Bahai (Qing dynasty)
Bahai | |
---|---|
General of Ningguta[1] | |
In office 1662–1683 | |
Succeeded by | Intu |
Personal details | |
Died | 1696 |
Parent |
|
Military service | |
Allegiance | Qing dynasty |
Branch/service | Manchu Bordered Blue Banner |
Battles/wars | Sino-Russian border conflicts |
Bahai (Manchu:ᠪᠠᡥᠠᡳ, Mölendroff: bahai; Chinese: 巴海, died 1696) was a Manchu military commander during the early Qing dynasty.

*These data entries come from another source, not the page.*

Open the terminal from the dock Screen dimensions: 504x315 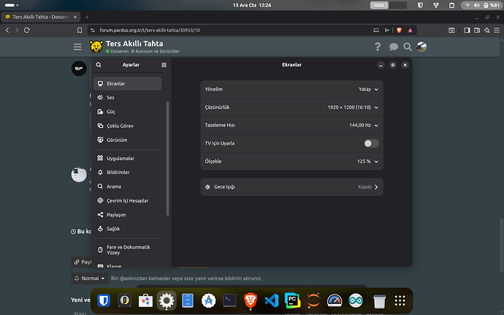click(x=229, y=300)
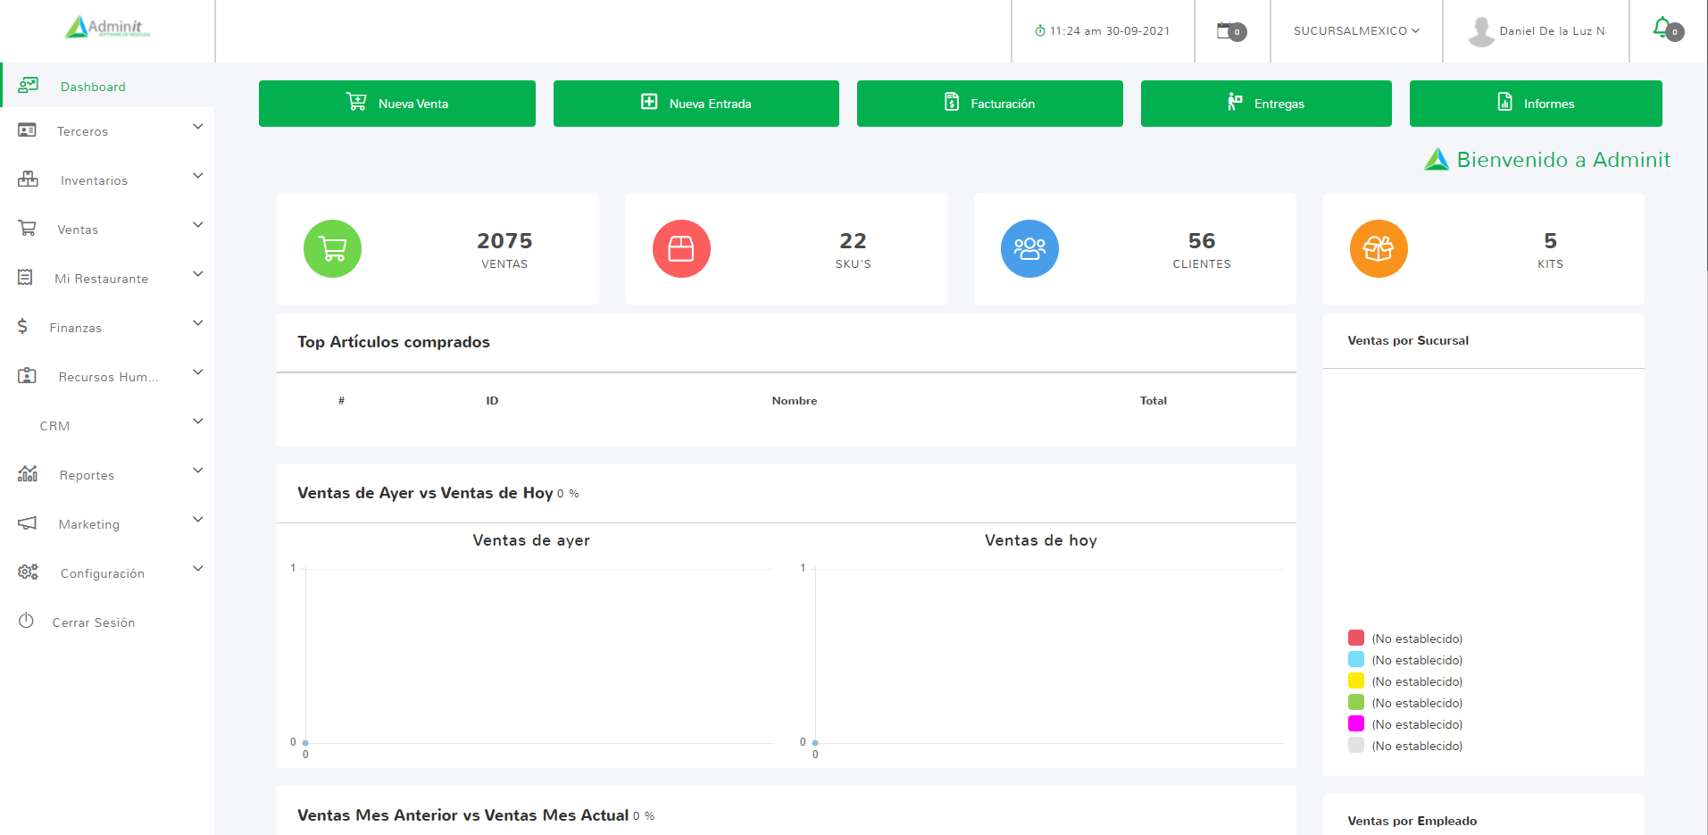The width and height of the screenshot is (1708, 835).
Task: Click the Adminit logo in sidebar
Action: (x=107, y=28)
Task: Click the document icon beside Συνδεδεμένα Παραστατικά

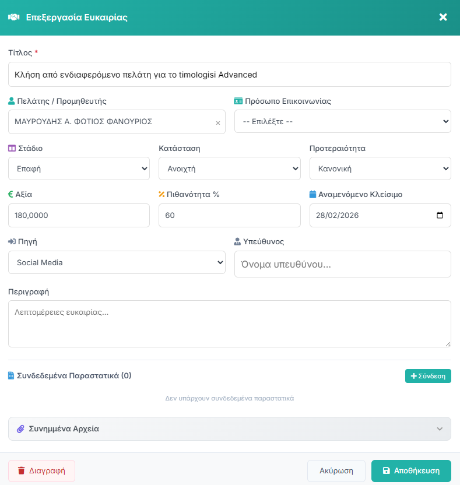Action: [x=11, y=375]
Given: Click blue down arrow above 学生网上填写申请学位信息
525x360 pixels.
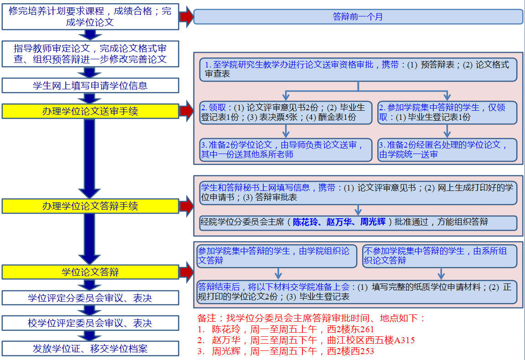Looking at the screenshot, I should click(x=90, y=72).
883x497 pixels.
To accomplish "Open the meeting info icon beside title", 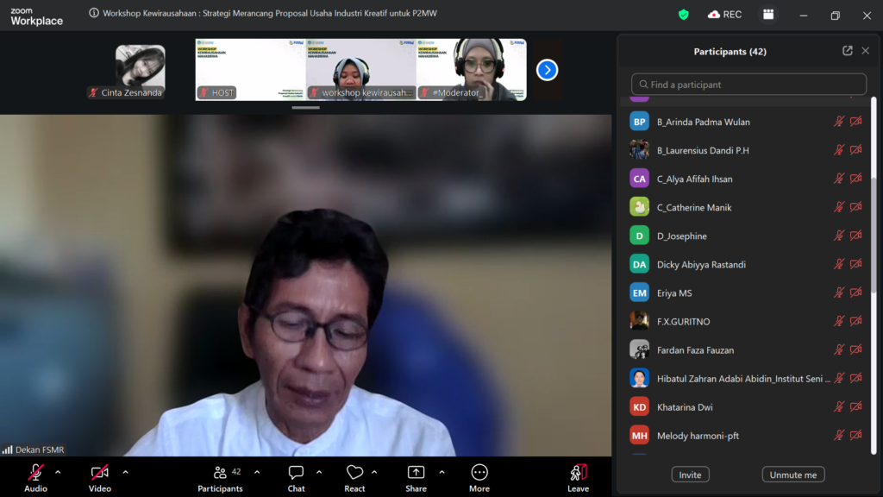I will pos(94,14).
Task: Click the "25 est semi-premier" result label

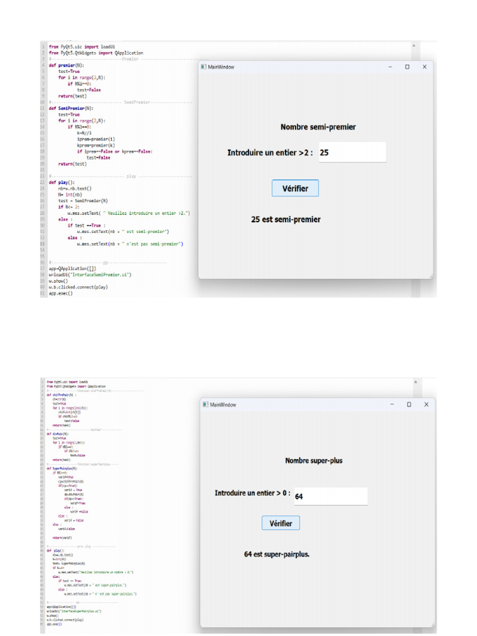Action: 286,219
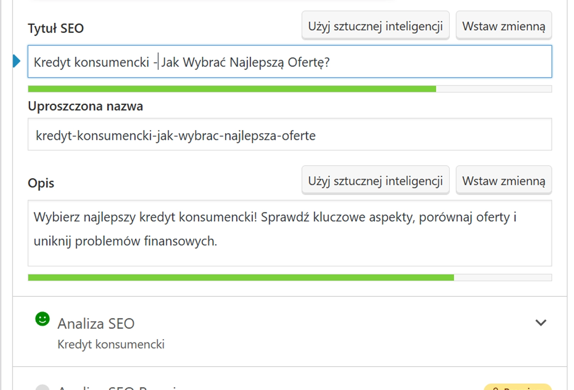Click the Opis field label

point(41,183)
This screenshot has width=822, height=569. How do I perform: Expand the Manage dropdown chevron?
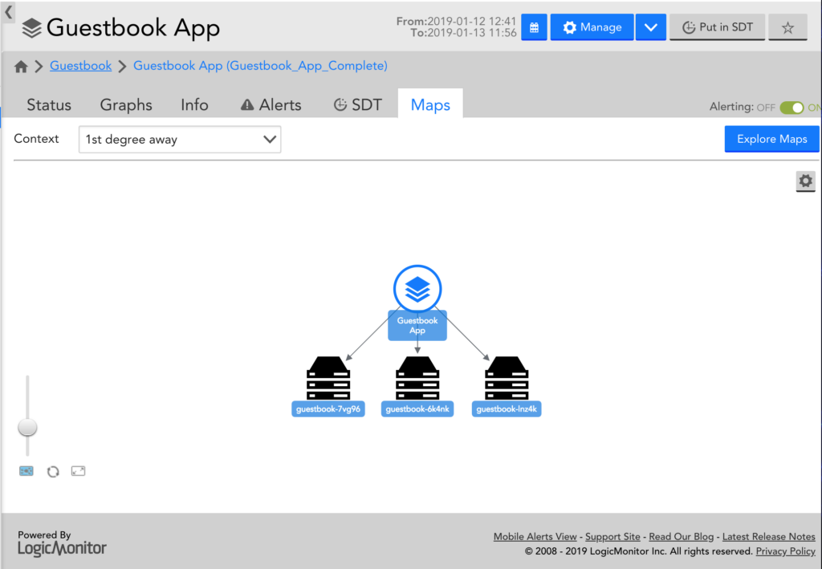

He was the eldest son of Šarhūda of the Gūwalgiya clan, which belonged to the Manchu Bordered Blue Banner. Beginning as a captain, he was appointed in 1657 a reader in the Bishu yüan (秘書院). In 1659 he succeeded his father who died in that year and was made a commander of the garrison troops at Ninguta. At the same time he inherited his father's rank of baron (男) of the first class. In 1660 he reported a complete victory over the Russian troops under Afanasy Pashkov (d. 1664, founded Nerchinsk in 1658) at the village of Gufatan (古法檀) which was in the Shilka River region. In 1661, upon the discovery that Bahai had purposely omitted troop losses in this battle in his reports, he was deprived of his hereditary rank of baron. Nonetheless in 1662 he was appointed the first military-governor of Ninguta. In 1673, he was rewarded for his success in organizing a tribe of natives called the Meljere into 40 companies known as the New Manchus (新滿洲), as a result he was given a minor hereditary rank five years later. In 1676 he removed his headquarters to a city west of Ninguta, called Kirin, and from 1682–83 took part in the preparations for attacking the Russians at Albazin. He was deprived of all offices in 1683 after he falsely reported a famine that did not exist. But from 1684 to 1696 he served in Peking as a lieutenant-general in the Mongol Bordered Blue Banner.